Thus, we were once a country renowned for its strike record, double-figure wage settlements and inflation rates. We were all too familiar with the boom and bust of the UK economy. In recovery, we came to expect unemployment to fall, but prices and wages then to rise at an accelerating pace. But we also knew that in recession, unemployment would usually rise while moderation of wage rises would come only slowly. As a nation we took one step forward and then one back.
Now, however, Britain's economy and workforce is more competitive, flexible and innovative. We are experiencing stable economic growth, with a reasonable chance of inflation staying within the Government's 1 to 4 per cent band, and probably below the 2.5 per cent target, on a sustainable basis. And there is growing evidence that the tendency towards a price/wage spiral has been broken in this most recent recovery. We have now seen unemployment falling consistently for 28 months, but with low inflation and low average earnings increases. All of this is good news and a break with the past.
However, we have also seen a significant fall in the share of national income accounted for by wages and salaries. For many people, real earnings after tax may well have declined in the past couple of years.
Looking forward, we cannot assume, and indeed should not expect, that that trend will continue. We all want rising national income per capita, and that should mean - over the long term - rising real earnings. There is nothing unsustainable about rising real earnings provided that they are earned by increases in productivity achieved by profitable companies.

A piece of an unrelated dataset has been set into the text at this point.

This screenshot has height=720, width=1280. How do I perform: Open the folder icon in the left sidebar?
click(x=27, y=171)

But if the vision should be one of medium-term real-income growth, the potential for an upward pay spiral should never be forgotten or underestimated. If we simply return - as the economy begins to deliver real-income growth - to the environment of across-the-board pay settlements, pay rounds and going rates, we will recreate the inflationary spiral and undermine the very growth we are now achieving.

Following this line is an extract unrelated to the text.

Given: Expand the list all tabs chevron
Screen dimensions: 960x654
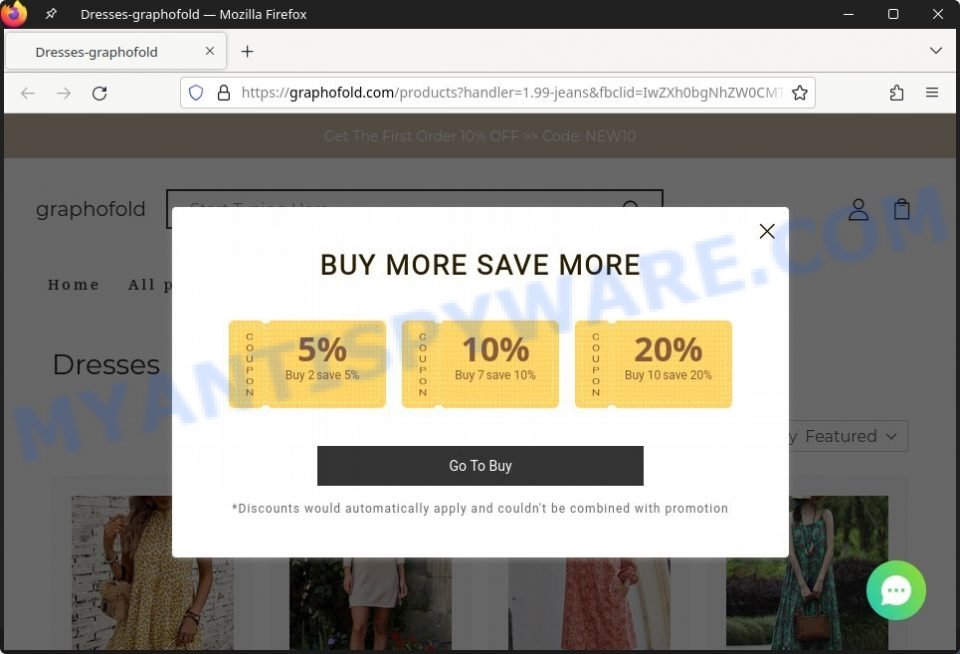Looking at the screenshot, I should pos(936,51).
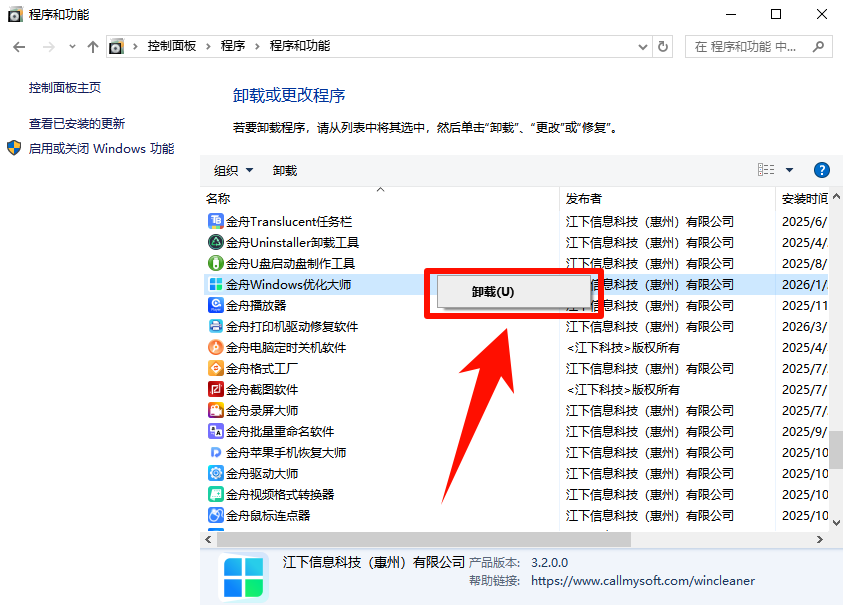
Task: Click inside the search programs field
Action: 750,46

The challenge is therefore to develop a framework for remuneration that delivers real-income increases on average and over the medium term, but does so in a non-inflationary fashion. Such a framework needs to reinforce the steps many employers have already been taking to link individual pay to individual, team and company performance, so that the link between wealth creation and earning increases is clear.

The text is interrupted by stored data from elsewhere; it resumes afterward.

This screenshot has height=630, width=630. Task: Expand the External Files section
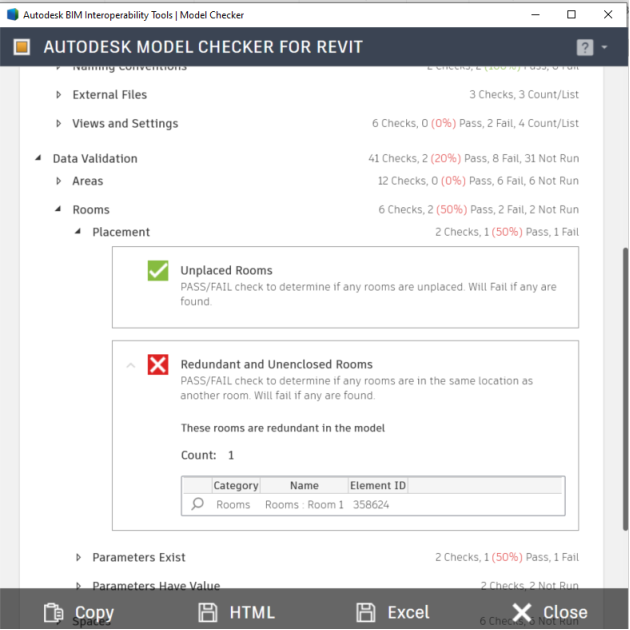click(x=59, y=95)
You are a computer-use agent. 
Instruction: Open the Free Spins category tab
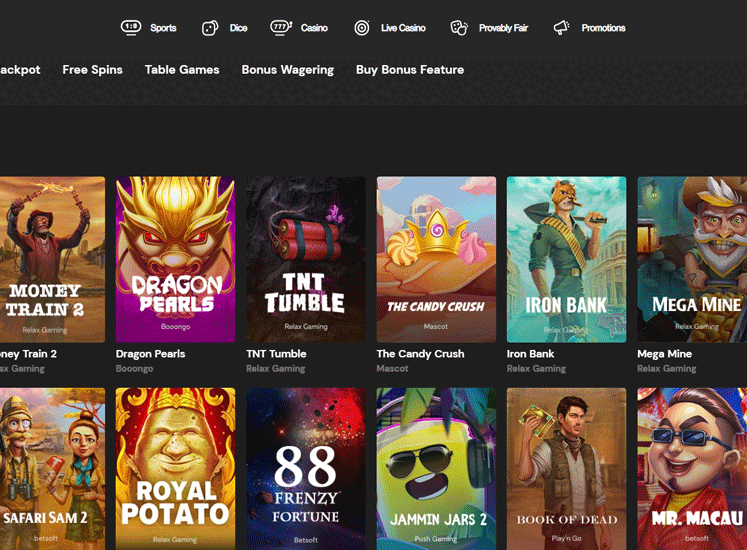click(92, 70)
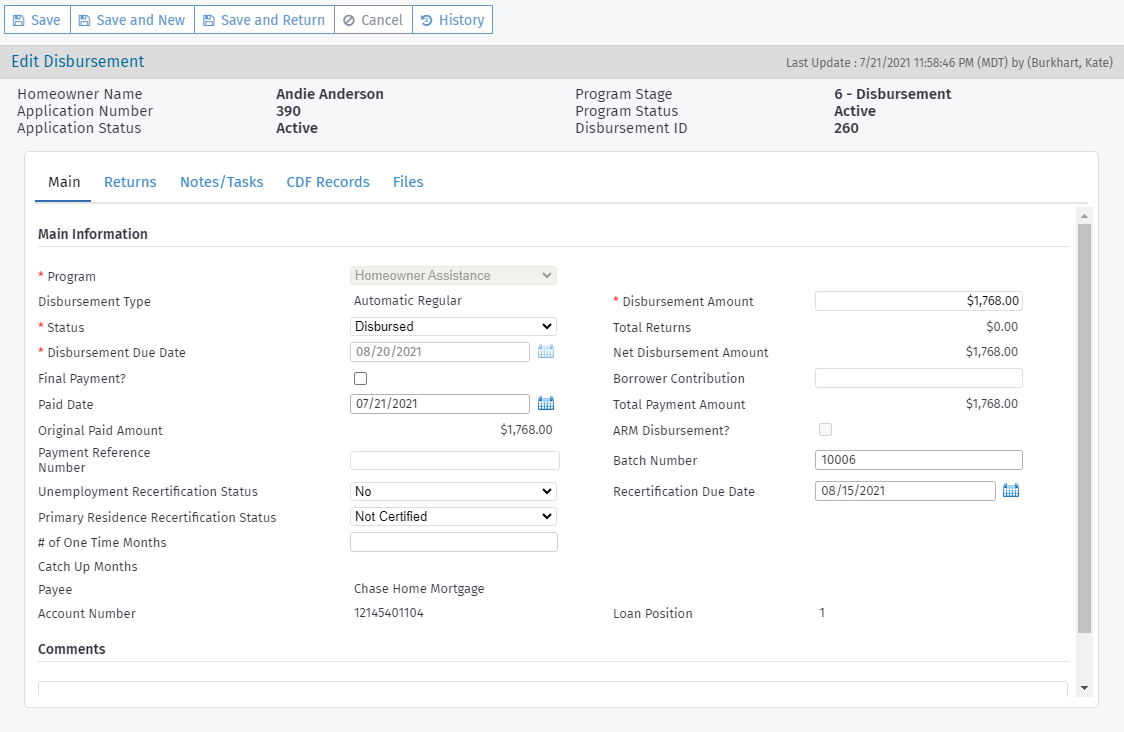
Task: Open the calendar for Recertification Due Date
Action: 1010,490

Profit-related pay schemes and employee share-ownership schemes, already in place in a growing number of companies, are among the mechanisms by which such links can be achieved. Pay schemes that reward personal development and team contribution also have a role to play.
Such approaches are mechanisms to give individuals a sense of opportunity, of participation in a company's and in the economy's overall success, and to ensure that "flexibility" is seen as a source of potential benefit rather than a threat to individual security. They also need to be placed within a context of effective workplace communications and of an approach to training that gives employees the chance to flourish in a world of rapidly changing skill demands. Together, these are mechanisms to give people a "stake" in the overall economy, and this form of stakeholding is one that business can certainly welcome.
For in the long term, business cannot flourish without the broad mass of people also enjoying the benefits of economic success. But it is vital, as we achieve that economic growth, that we do not then undermine it by reverting to inflexible and formulaic ways of setting wages unrelated to economic affordability.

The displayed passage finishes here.